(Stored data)
────

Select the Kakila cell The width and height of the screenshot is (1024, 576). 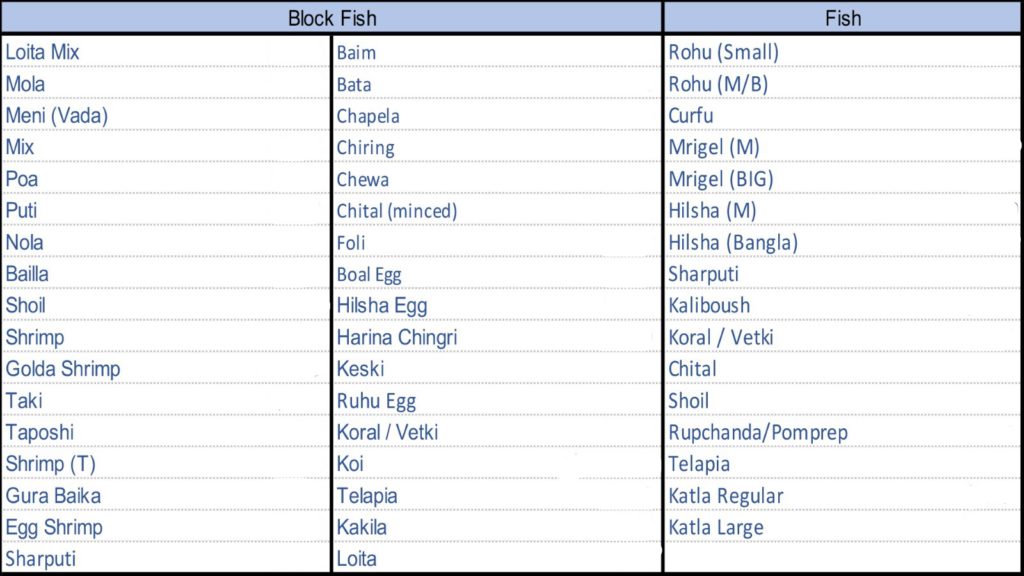[497, 527]
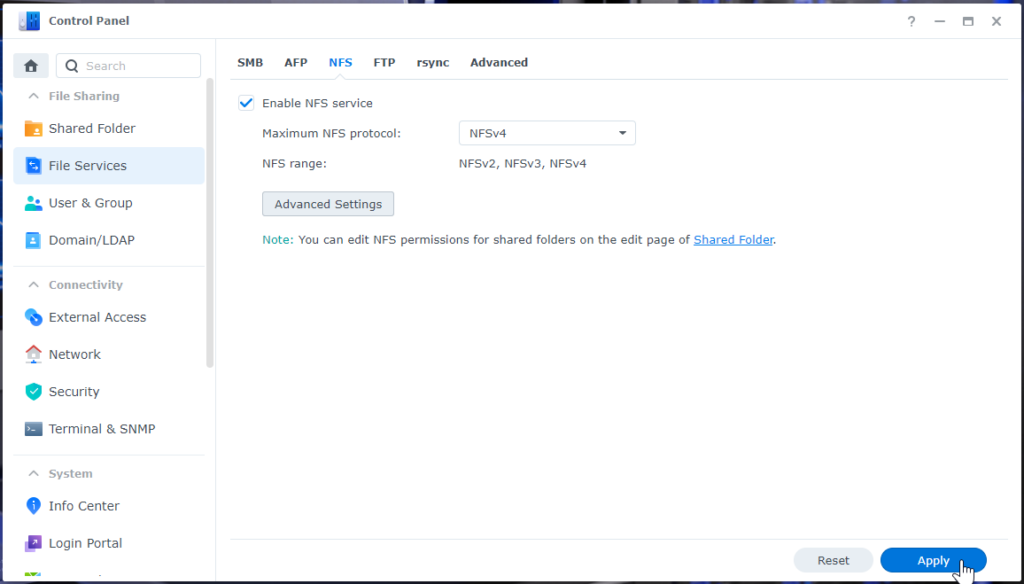This screenshot has height=584, width=1024.
Task: Switch to the SMB tab
Action: [x=250, y=62]
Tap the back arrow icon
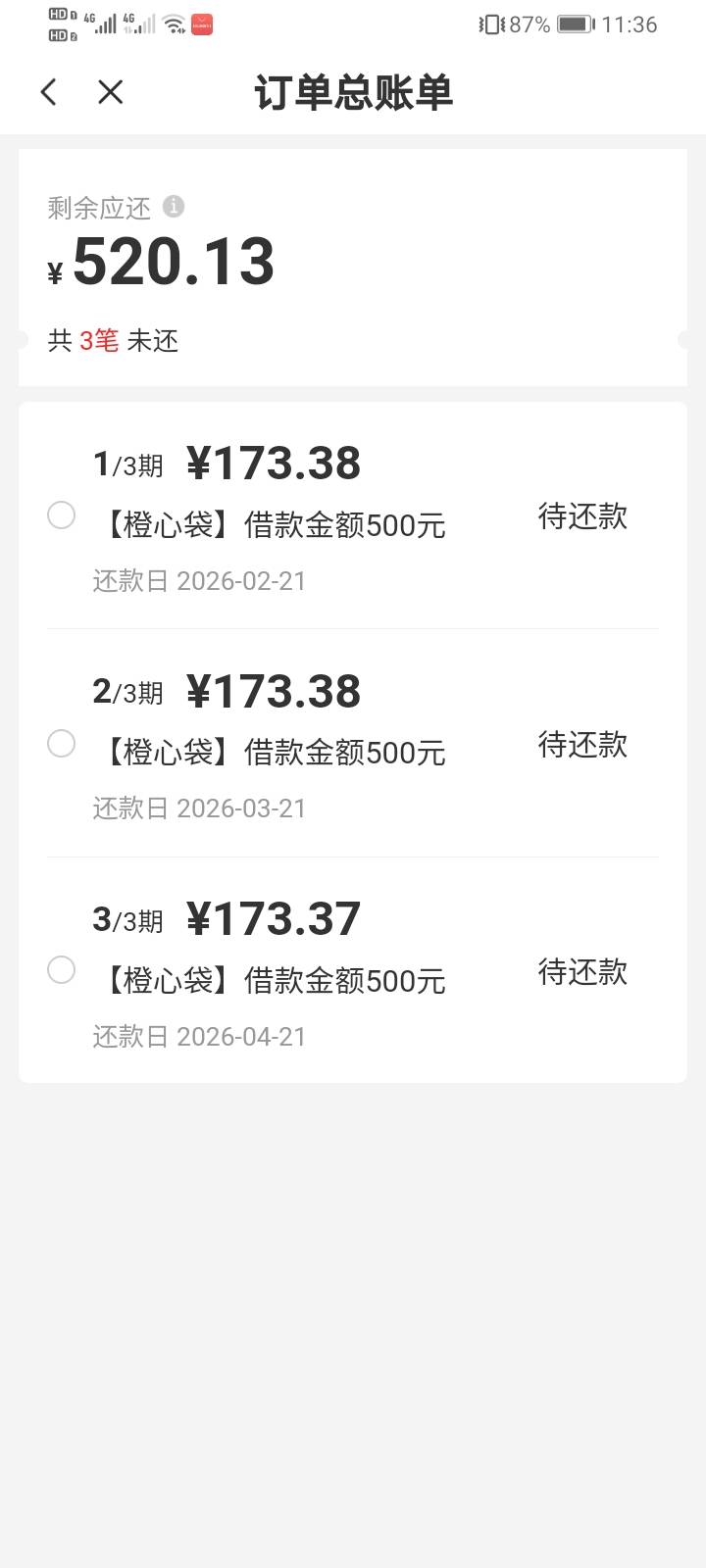This screenshot has width=706, height=1568. coord(49,92)
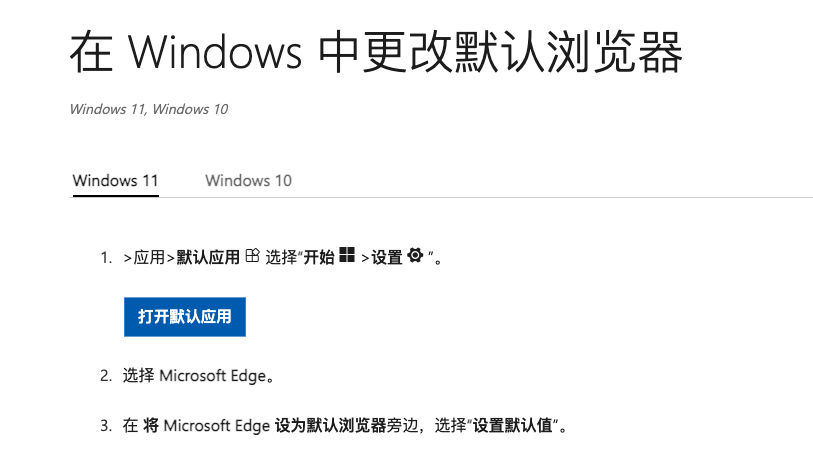Screen dimensions: 813x459
Task: Click list number 2 of the steps
Action: (106, 375)
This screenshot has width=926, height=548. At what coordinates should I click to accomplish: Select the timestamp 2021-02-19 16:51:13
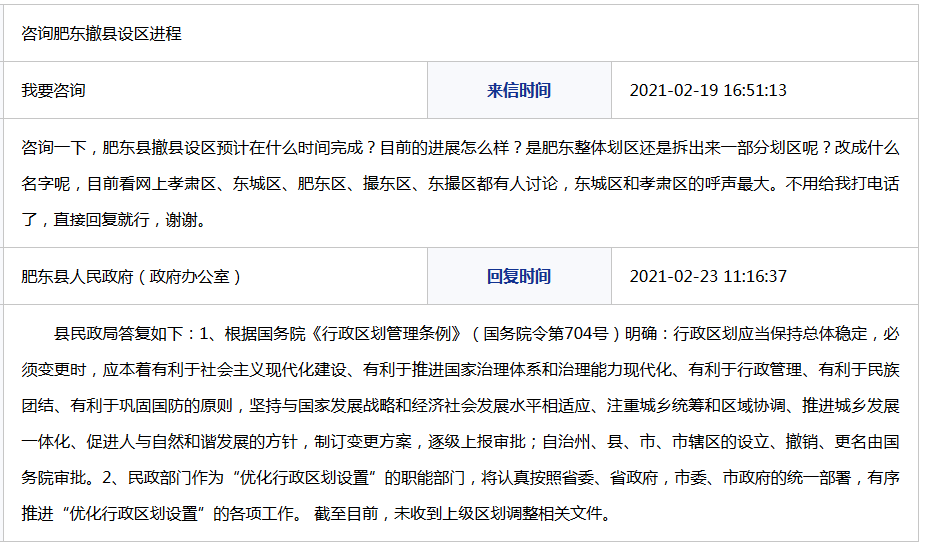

────

WHAT YOU SHOULD DO: All lines from the one containing "Tap the back arrow icon" through the end of the entries above must be given again exactly, with every picture omitted.

ANSWER BOX:
Tap the back arrow icon
This screenshot has width=706, height=1568. coord(49,92)
Screen dimensions: 813x459
Task: Click list number 2 of the steps
Action: (106, 375)
This screenshot has width=926, height=548. At what coordinates should I click to accomplish: Select the timestamp 2021-02-19 16:51:13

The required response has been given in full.